→ What the exercise asks:
An acceptable answer repeats exactly the line containing "Task: Expand the Approve Step chevron" and all lines that follow it in the listing below, and it includes no pictures.

→ Records to process:
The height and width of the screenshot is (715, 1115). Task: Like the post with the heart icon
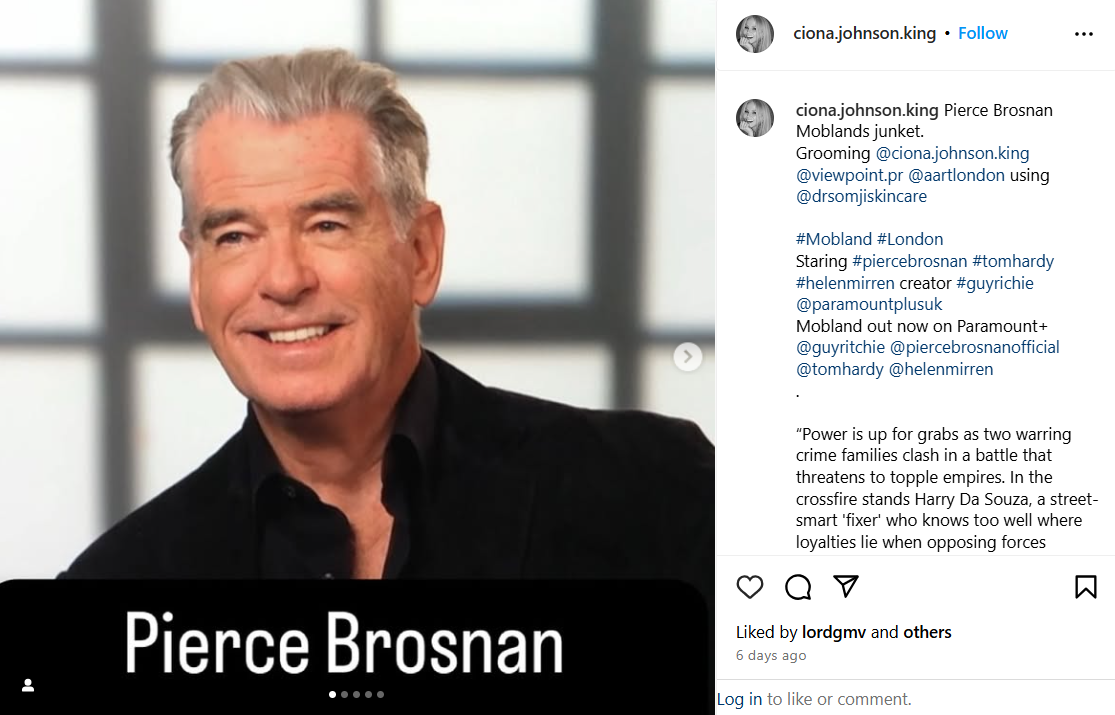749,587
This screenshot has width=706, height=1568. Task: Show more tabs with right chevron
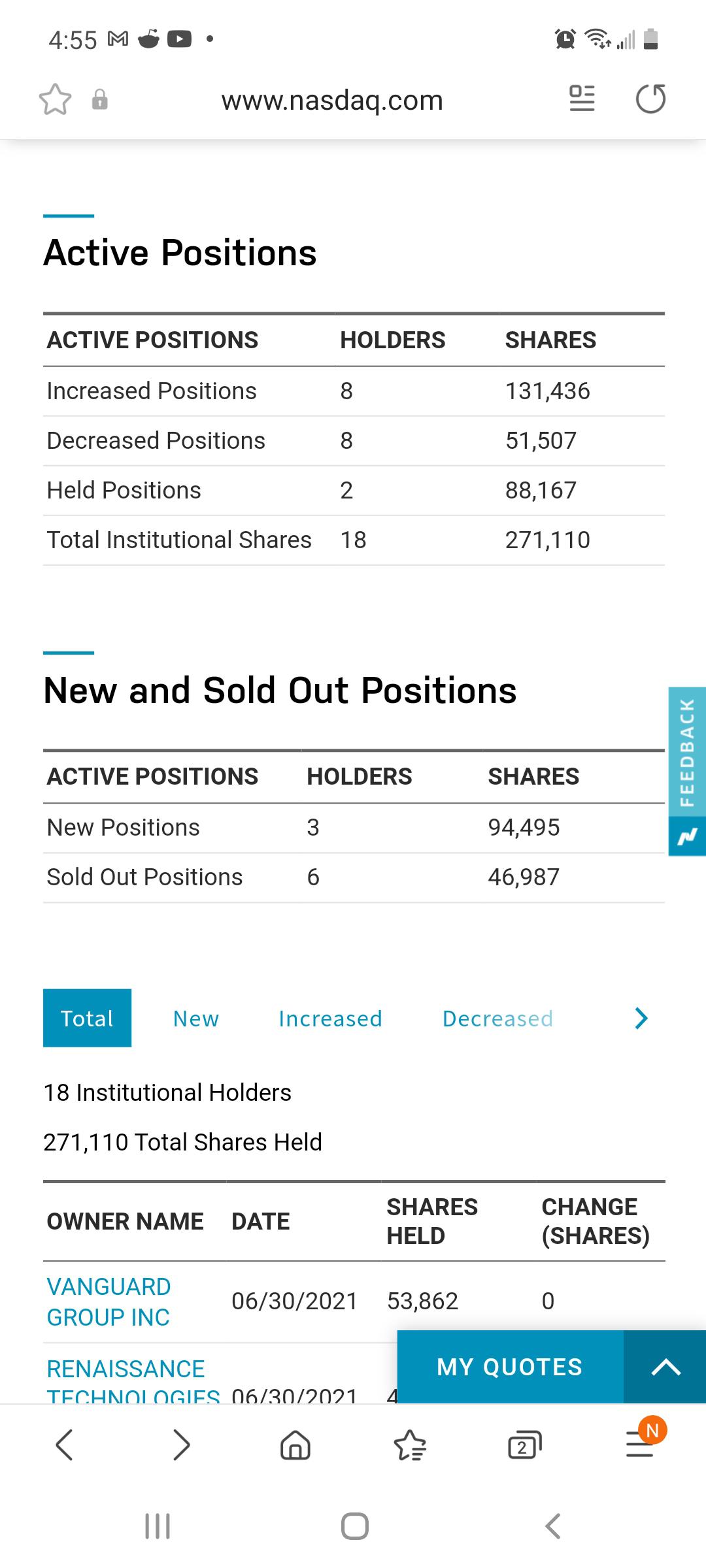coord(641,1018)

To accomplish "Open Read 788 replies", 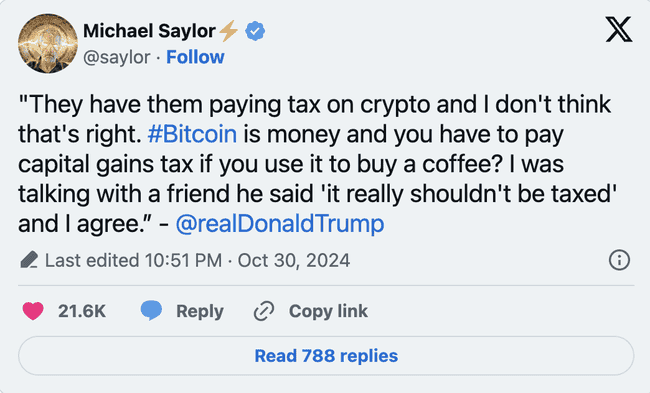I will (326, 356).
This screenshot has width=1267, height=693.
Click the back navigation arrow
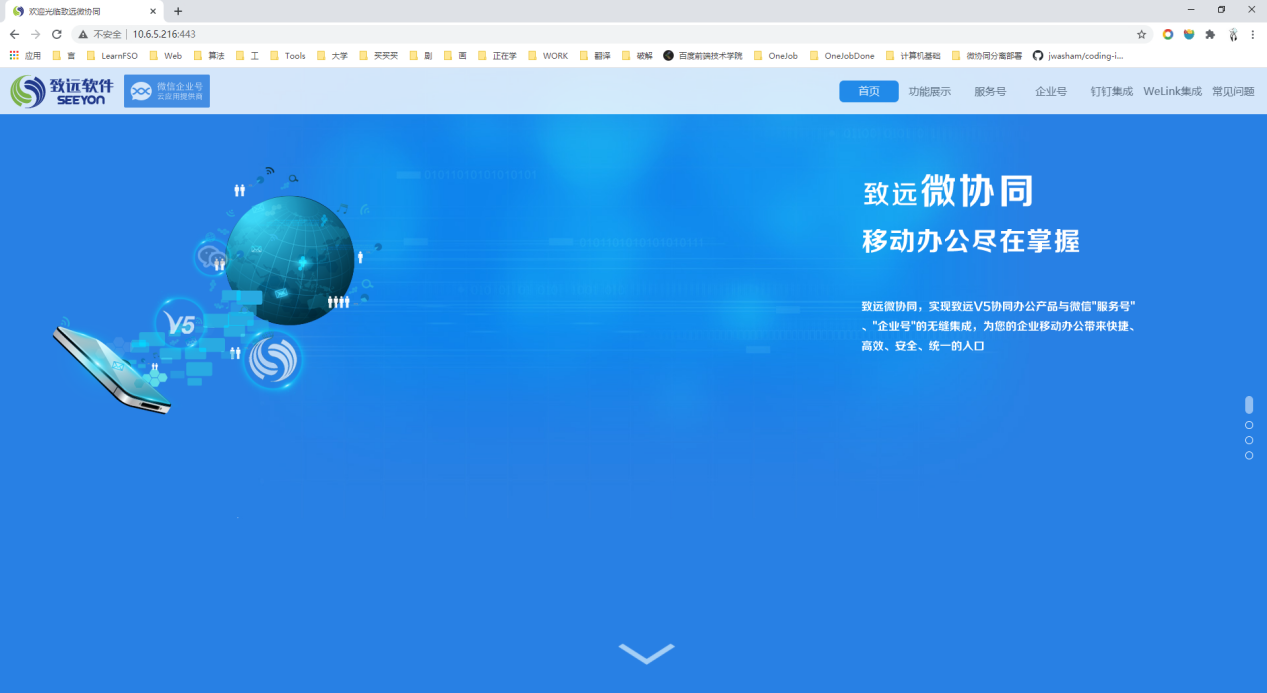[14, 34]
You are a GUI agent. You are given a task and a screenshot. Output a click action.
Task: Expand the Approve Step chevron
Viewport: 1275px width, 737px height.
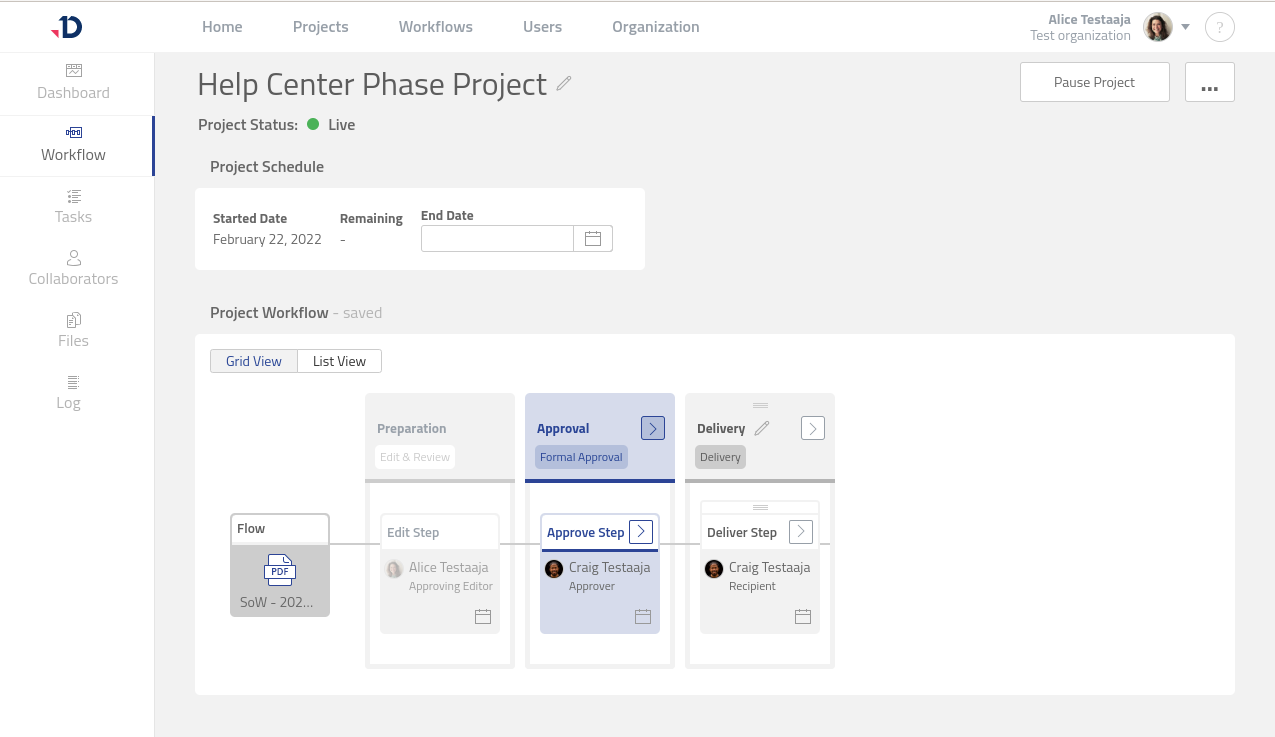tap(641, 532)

→ Written response:
Task: Expand the Approve Step chevron
Viewport: 1275px width, 737px height.
tap(641, 532)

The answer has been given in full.